I just wanted to keep the implementation simple and stupid for now and 
first get feedback about the approach in general (to save time if the 
whole approach won't be accepted at all and your reaction indeed 
confirms that this was a good idea).

>> [SNIP]
>> @@ -176,8 +181,15 @@ static int radeon_cs_parser_relocs(struct radeon_cs_parser *p)
>>   	if (p->cs_flags & RADEON_CS_USE_VM)
>>   		p->vm_bos = radeon_vm_get_bos(p->rdev, p->ib.vm,
>>   					      &p->validated);
>> +	if (need_mmap_lock)
>> +		down_read(&current->mm->mmap_sem);
>> +
>> +	r = radeon_bo_list_validate(p->rdev, &p->ticket, &p->validated, p->ring);
>>   
>> -	return radeon_bo_list_validate(p->rdev, &p->ticket, &p->validated, p->ring);
>> +	if (need_mmap_lock)
>> +		up_read(&current->mm->mmap_sem);
>> +
>> +	return r;
>>   }
> So the mmap lock protect almost nothing here. Once things are validated
> nothing forbid the userspace to unmap the range containing the user bo.

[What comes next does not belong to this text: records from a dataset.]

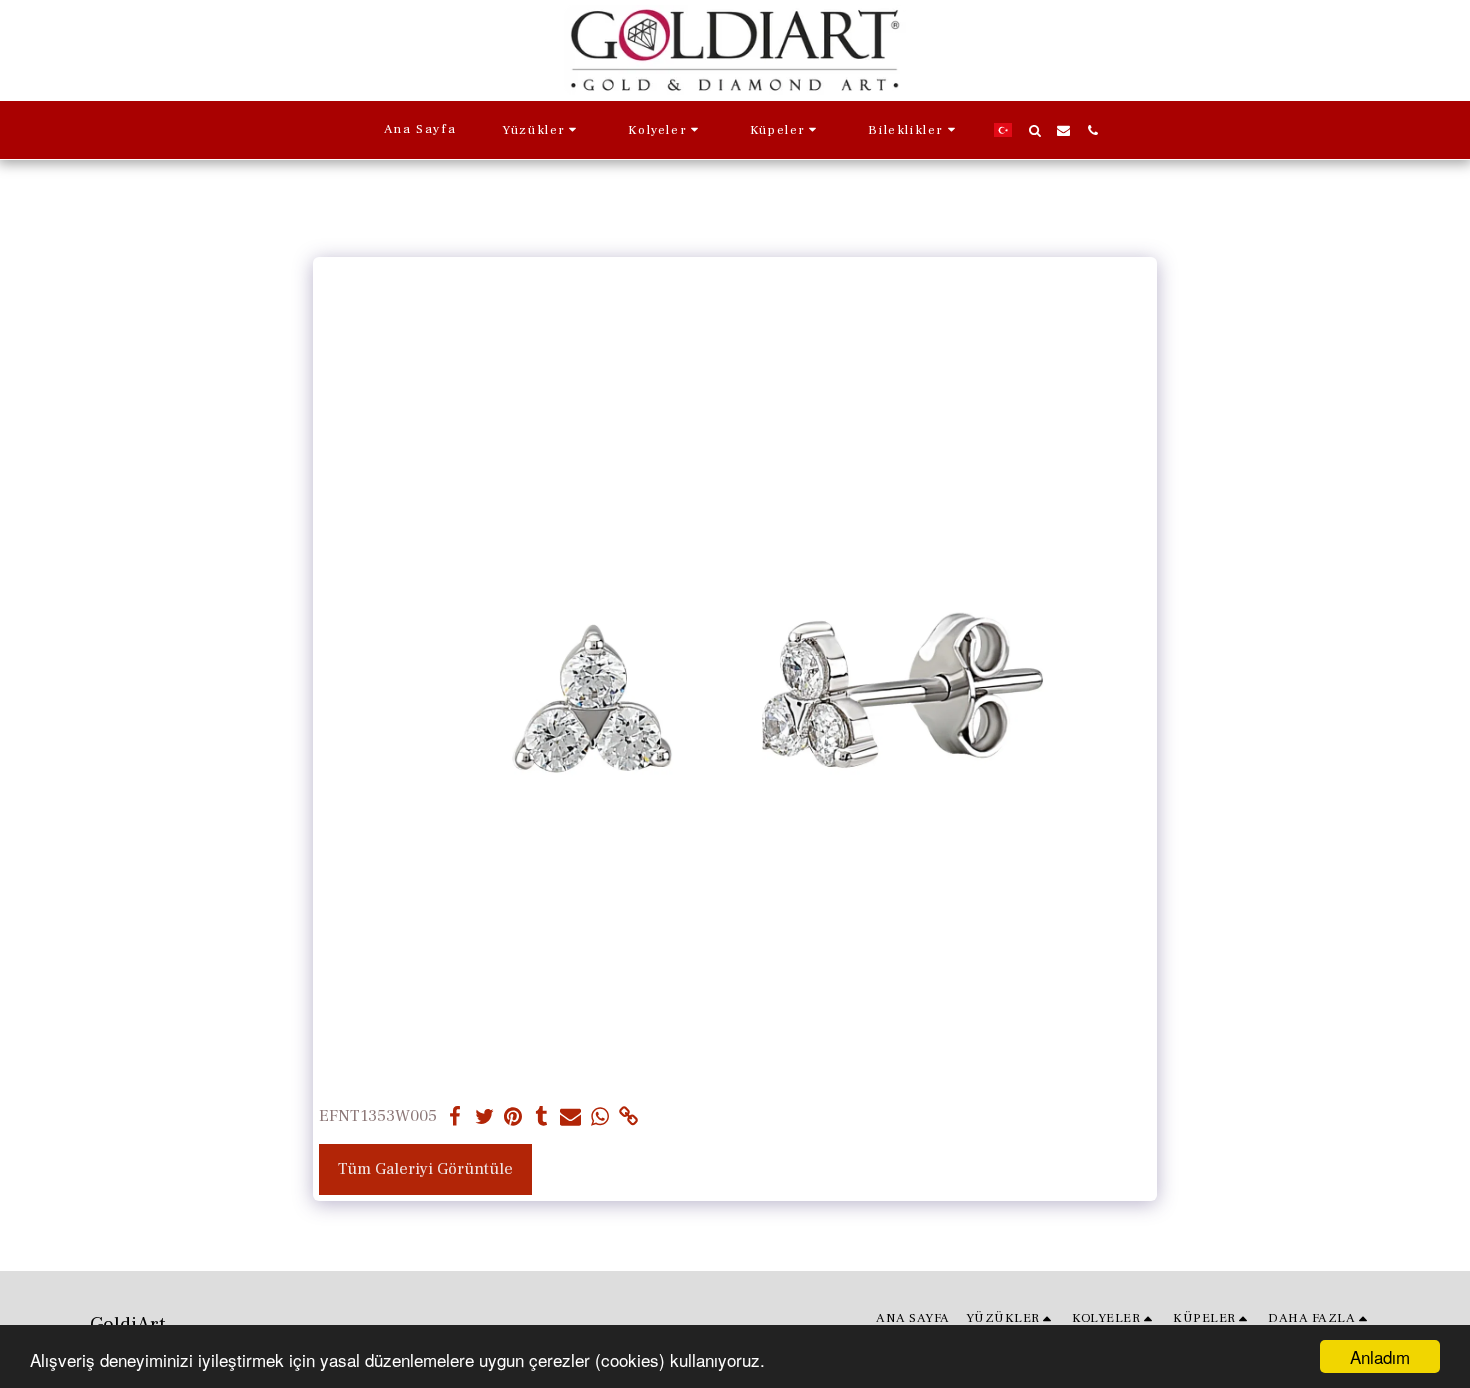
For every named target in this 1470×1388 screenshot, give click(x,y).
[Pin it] (513, 1117)
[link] (628, 1117)
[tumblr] (541, 1117)
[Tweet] (484, 1117)
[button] (542, 130)
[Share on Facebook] (455, 1117)
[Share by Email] (570, 1117)
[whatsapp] (599, 1117)
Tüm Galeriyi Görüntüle (425, 1169)
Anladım (1380, 1356)
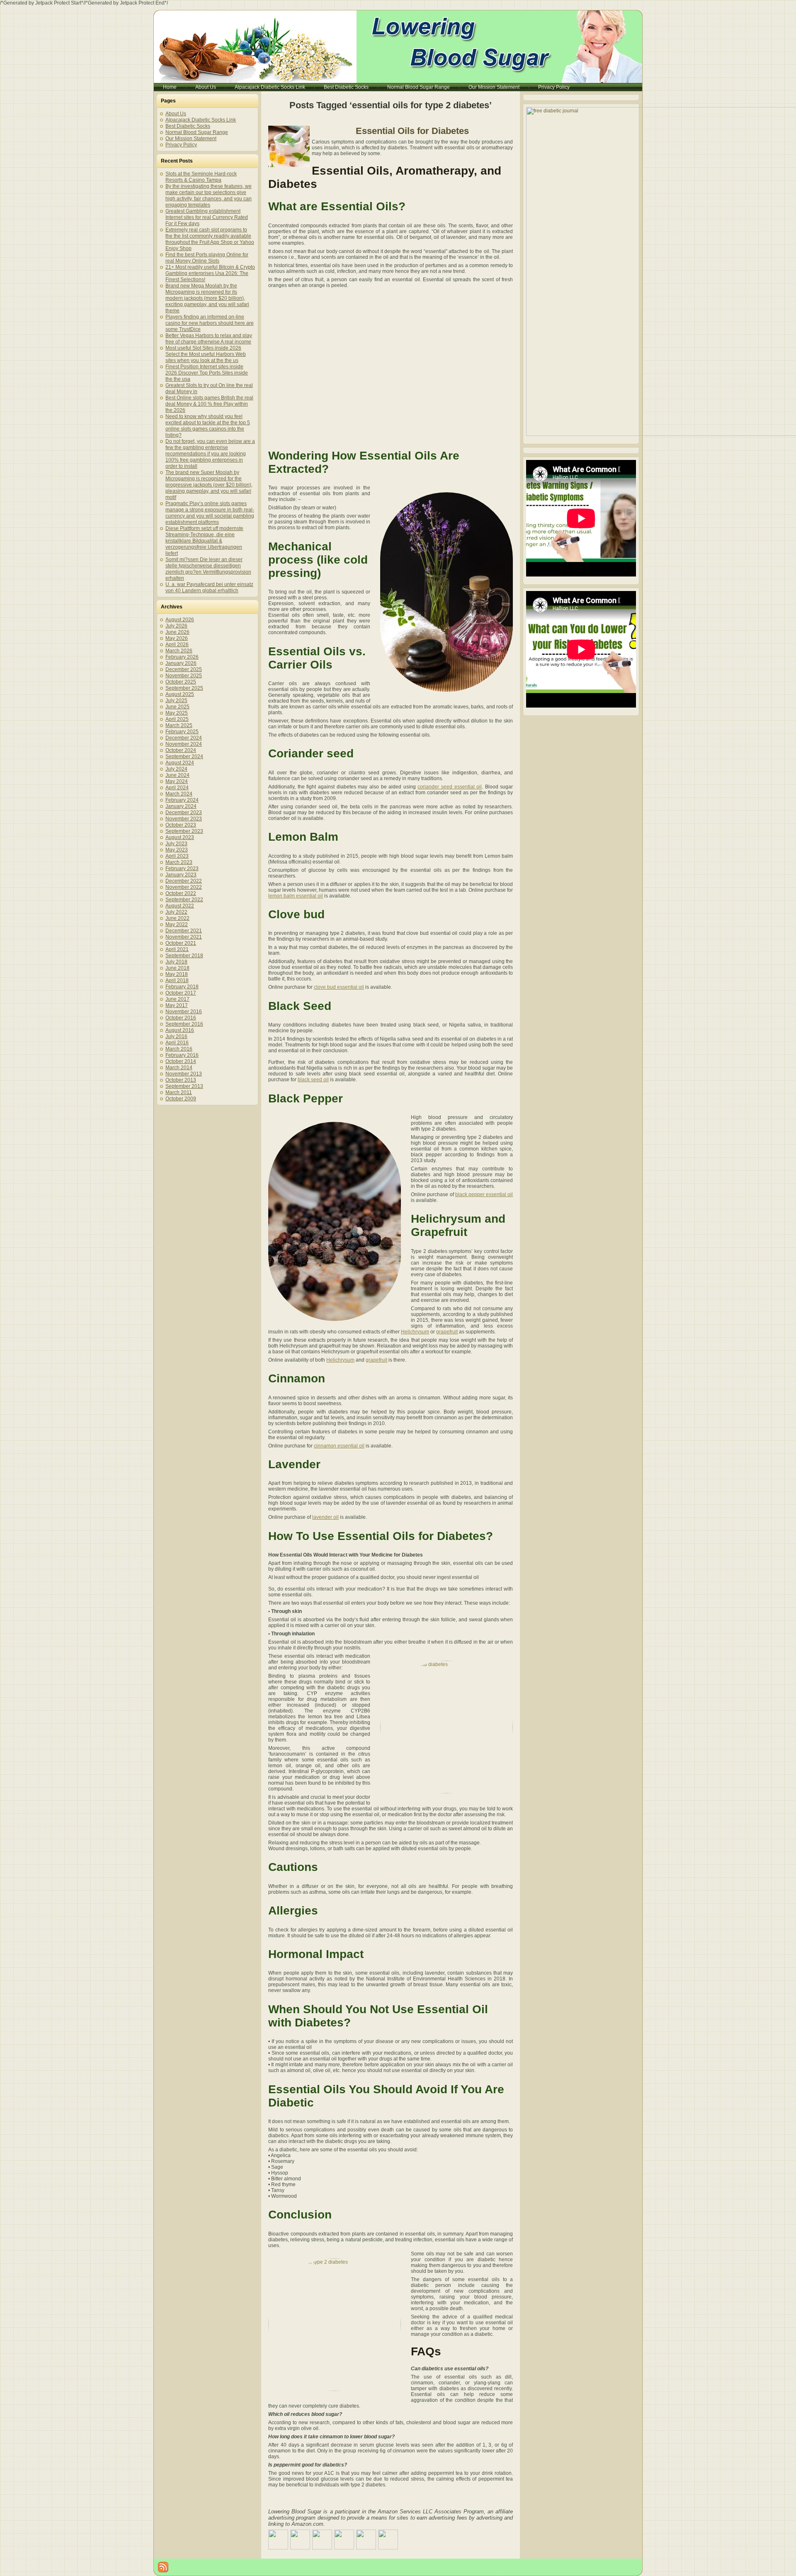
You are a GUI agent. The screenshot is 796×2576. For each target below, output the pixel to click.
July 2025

As far as I understand it (and I'm probably not so deep into the MM code 
as you, so correct me if I'm wrong) unmapping the range would result in 
an invalidate_range_start callback and this callback in turn validates 
the BO into the CPU domain again. So it actually blocks for the GPU 
operation to be completed, marks the pages in question as dirty and then 
unpins them.

This should protected us anything nasty to happen in the case of a 
unmap(), fork() etc...

>>   
>>   static int radeon_cs_get_ring(struct radeon_cs_parser *p, u32 ring, s32 priority)
>> diff --git a/drivers/gpu/drm/radeon/radeon_drv.c b/drivers/gpu/drm/radeon/radeon_drv.c
>> index 6e30174..355aa67 100644
>> --- a/drivers/gpu/drm/radeon/radeon_drv.c
>> +++ b/drivers/gpu/drm/radeon/radeon_drv.c
>> @@ -112,6 +112,9 @@ int radeon_gem_object_open(struct drm_gem_object *obj,
>>   				struct drm_file *file_priv);
>>   void radeon_gem_object_close(struct drm_gem_object *obj,
>>   				struct drm_file *file_priv);
>> +struct dma_buf *radeon_gem_prime_export(struct drm_device *dev,
>> +                                        struct drm_gem_object *gobj,
>> +                                        int flags);
> Use tab not space there is already enough broken tab/space in radeon
> kernel as it is. I always tried to keep it consistant.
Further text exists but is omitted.